Another car was just behind them, having also narrowly avoided the tree. A man got out to see if he had cell phone service; he did not. “The highway is blocked in the other direction too,” the driver shouted to the couple through the rain, gripping the hood of his raincoat. “I think I saw a dirt road just this way.” He pointed behind the Jeep. The couple nodded and followed him. When they saw the dirt path they turned the Jeep gingerly onto it, to begin the slippery descent toward a thin and flat stretch that jutted out from the island towards the center of the ocean. There were no houses, the base of this mountain too impossible a spot to live on, but there was a local campground with a community center. Travelers parked in a field swamped with rainwater where other travelers were assembling, all trapped between the two mudslides.
Inside the large structure, a woman introduced herself as Maggie, doled out pillows and sheets, and told the travelers that the last time the road had crumbled into the sea, it had taken weeks before it was repaired. The rain pummeled the roof for hours, and travelers passed the time playing solitaire with a found deck of cards—missing the king of spades and the four of diamonds, but it was enough. The couple traded some tampons and a sweatshirt for a loaf of banana bread. Finally, the rain let up. Maggie said there was a beach just past the field with a good view of the mountain above; they could probably see where the road had washed out.

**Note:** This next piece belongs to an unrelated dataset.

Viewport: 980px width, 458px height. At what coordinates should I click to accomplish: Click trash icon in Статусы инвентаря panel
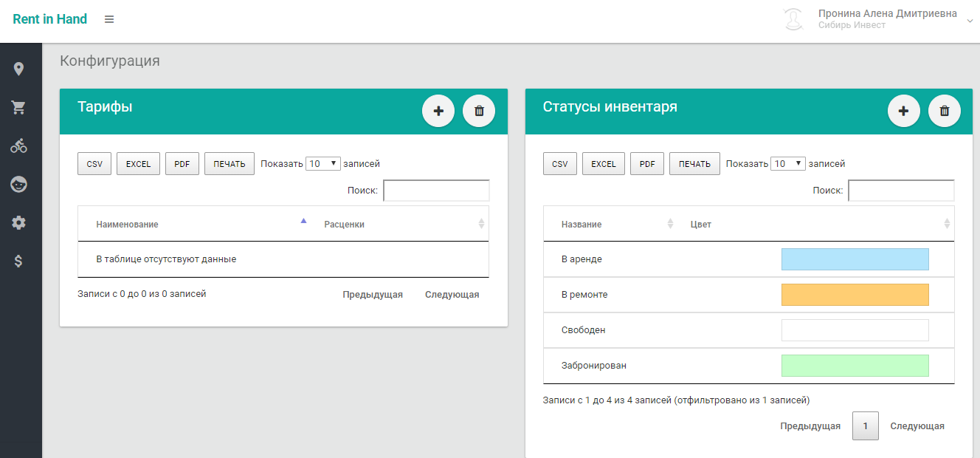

They crossed the field holding hands, mud sucking at their feet until they left their shoes behind. At the beach they saw Maggie’s mountain looming over them and over the murderous tree, its branches cantilevered over the guardrail, pointing toward nothing. “Look,” she gasped, one hand over her mouth and the other reaching for his. At the base of the mountain, just below the shredded highway, lay a blood-red sports car. A helicopter’s thumping blades buzzed nearby.
“Look, we’ll get a second opinion, OK?” he said, squeezing her hand. She whimpered as if the squeeze had hurt her, but it had been gentle. “We’ll find another doctor.” She nodded but said nothing, just leaning into him.